説明

弁当用飯の冷却方法及び飯冷却用容器

【課題】 飯の製造工程を微生物が繁殖しにくい状況に保ちつつ、摂食時にほぐれやすく、分割成型のための油脂無添加で、食味がよく、結露をほとんど発生させることなく、色艶の良い、粒感のある飯を大量に製造するための冷却用容器、及び方法の提供。
【解決手段】 底部が通風性を有する冷却用容器に盛り付けた飯内に冷却用エアーを下方から上方に通過させて飯を30℃以下に冷却する冷却工程を有することを特徴とする弁当用飯の冷却方法。
弁当一食分の容量の飯冷却用容器であって、当該飯冷却用容器の底部が通風性を有する構造であることを特徴とする飯冷却用容器。

【発明の詳細な説明】
【技術分野】
【0001】
本発明は食味の優れた弁当用飯の冷却方法及び飯冷却用容器に関するもので、特に近時隆盛しているコンビニエンスストアなどで大量に販売される弁当に用いる飯の冷却方法及び飯冷却用容器に関する。
【背景技術】
【0002】
近年、コンビニエンスストア等の普及にともない、弁当やおにぎり等の飯加工食品を生産することが頻繁に行われている。コンビニエンスストア等で毎日大量に販売されている弁当用ご飯は、工場において毎日大量に炊飯処理することで製造されている。この弁当用飯製造において考慮すべき事は、第一に安全な製品の製造であり、特に微生物の繁殖・増殖防止である。そのため、加工時に細菌、特に腐敗菌が活発に繁殖し易い40〜60℃の温度領域を長時間保持することを避けるため、短時間で飯を冷却するための工夫がなされている。具体的には、炊飯直後に急速冷却を行い、その後、盛り付け作業を行うか、或いは、盛り付け作業を飯の温度が60度以上の状態で行いその後急速冷却を行うといういずれかの工程が行われている。

データ:
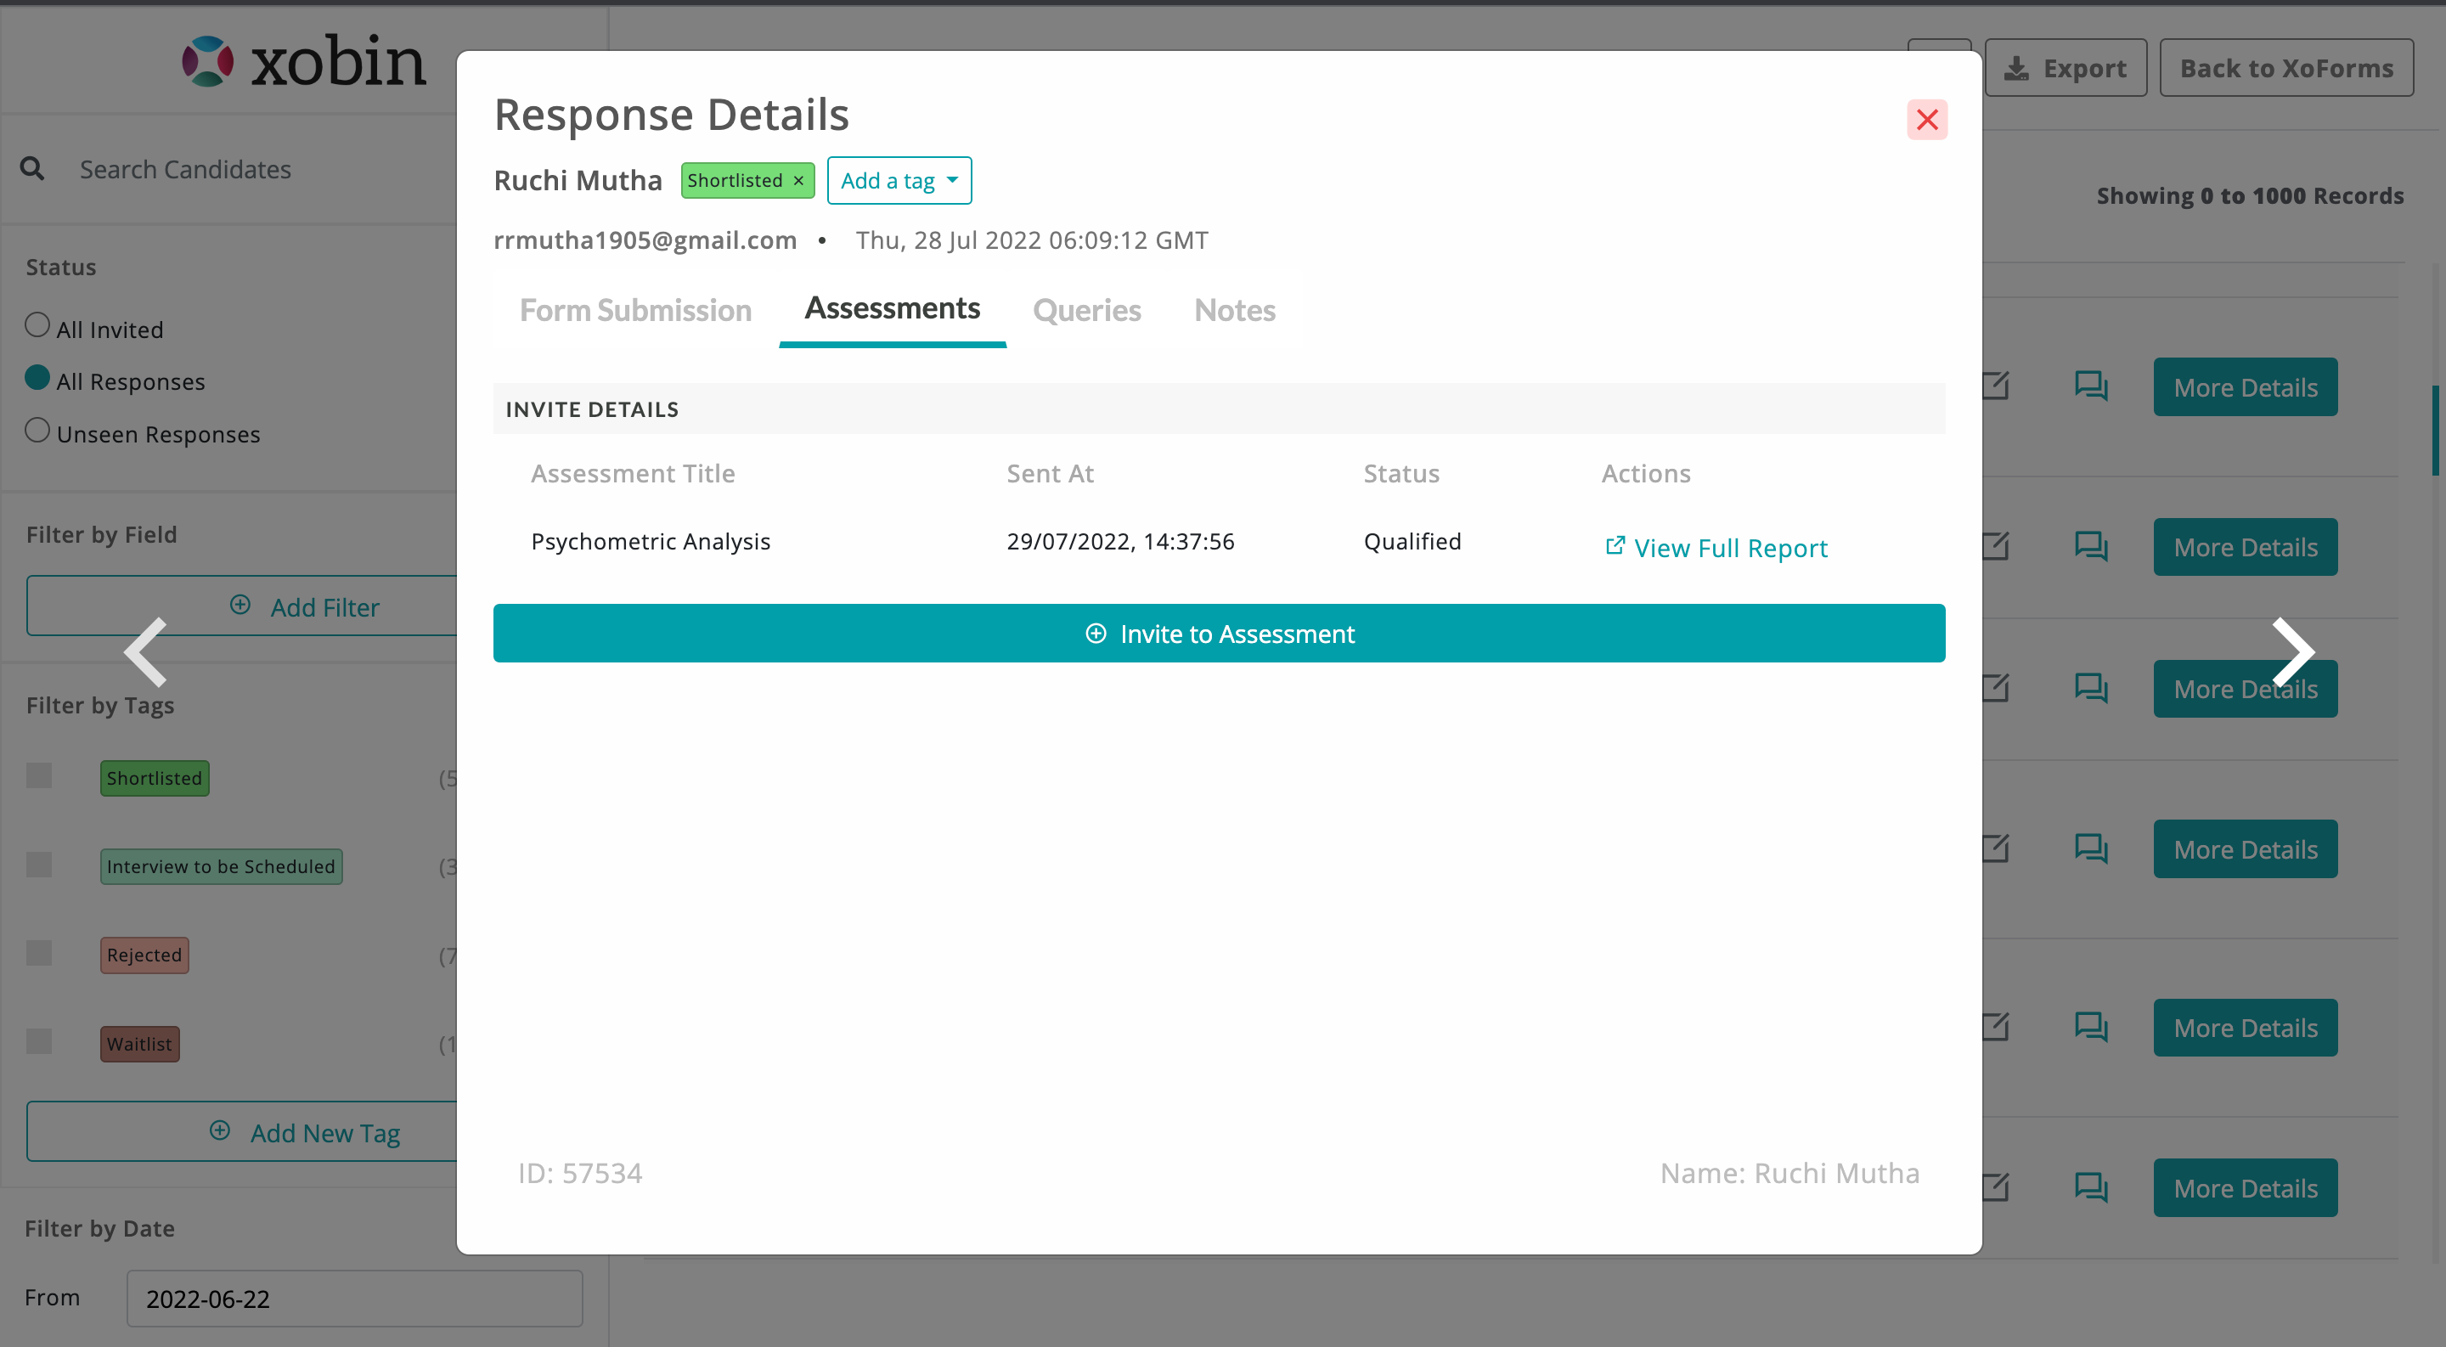
Task: Select the Unseen Responses radio option
Action: point(37,431)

作業内容:
1. 本文のうち「近年、コンビニエンスストア等の普及にともない」で始まる段落を、主な事実を残して箇条書きに改める。
2. 本文の「弁当一食分の容量の飯冷却用容」から「ずれかの工程が行われている。」までを、「ずれかの工程が行われている。」も含めて一字一句そのまま書き写してください。
一覧は参照しなくてよい。

回答まとめ:
1.
- コンビニエンスストア等の普及に伴い、弁当やおにぎり等の飯加工食品が頻繁に生産されている。
- 毎日大量に販売される弁当用ご飯は、工場で毎日大量に炊飯して製造されている。
- 弁当用飯の製造で第一に考慮すべきは安全な製品の製造で、特に微生物の繁殖・増殖防止である。
- 腐敗菌が活発に繁殖しやすい40〜60℃の温度領域を長時間保持しないよう、短時間で飯を冷却する工夫がされている。
- 工程は、炊飯直後に急速冷却してから盛り付けるか、飯が60度以上の状態で盛り付けてから急速冷却するかのいずれかである。

2.
弁当一食分の容量の飯冷却用容器であって、当該飯冷却用容器の底部が通風性を有する構造であることを特徴とする飯冷却用容器。

【発明の詳細な説明】
【技術分野】
【0001】
本発明は食味の優れた弁当用飯の冷却方法及び飯冷却用容器に関するもので、特に近時隆盛しているコンビニエンスストアなどで大量に販売される弁当に用いる飯の冷却方法及び飯冷却用容器に関する。
【背景技術】
【0002】
近年、コンビニエンスストア等の普及にともない、弁当やおにぎり等の飯加工食品を生産することが頻繁に行われている。コンビニエンスストア等で毎日大量に販売されている弁当用ご飯は、工場において毎日大量に炊飯処理することで製造されている。この弁当用飯製造において考慮すべき事は、第一に安全な製品の製造であり、特に微生物の繁殖・増殖防止である。そのため、加工時に細菌、特に腐敗菌が活発に繁殖し易い40〜60℃の温度領域を長時間保持することを避けるため、短時間で飯を冷却するための工夫がなされている。具体的には、炊飯直後に急速冷却を行い、その後、盛り付け作業を行うか、或いは、盛り付け作業を飯の温度が60度以上の状態で行いその後急速冷却を行うといういずれかの工程が行われている。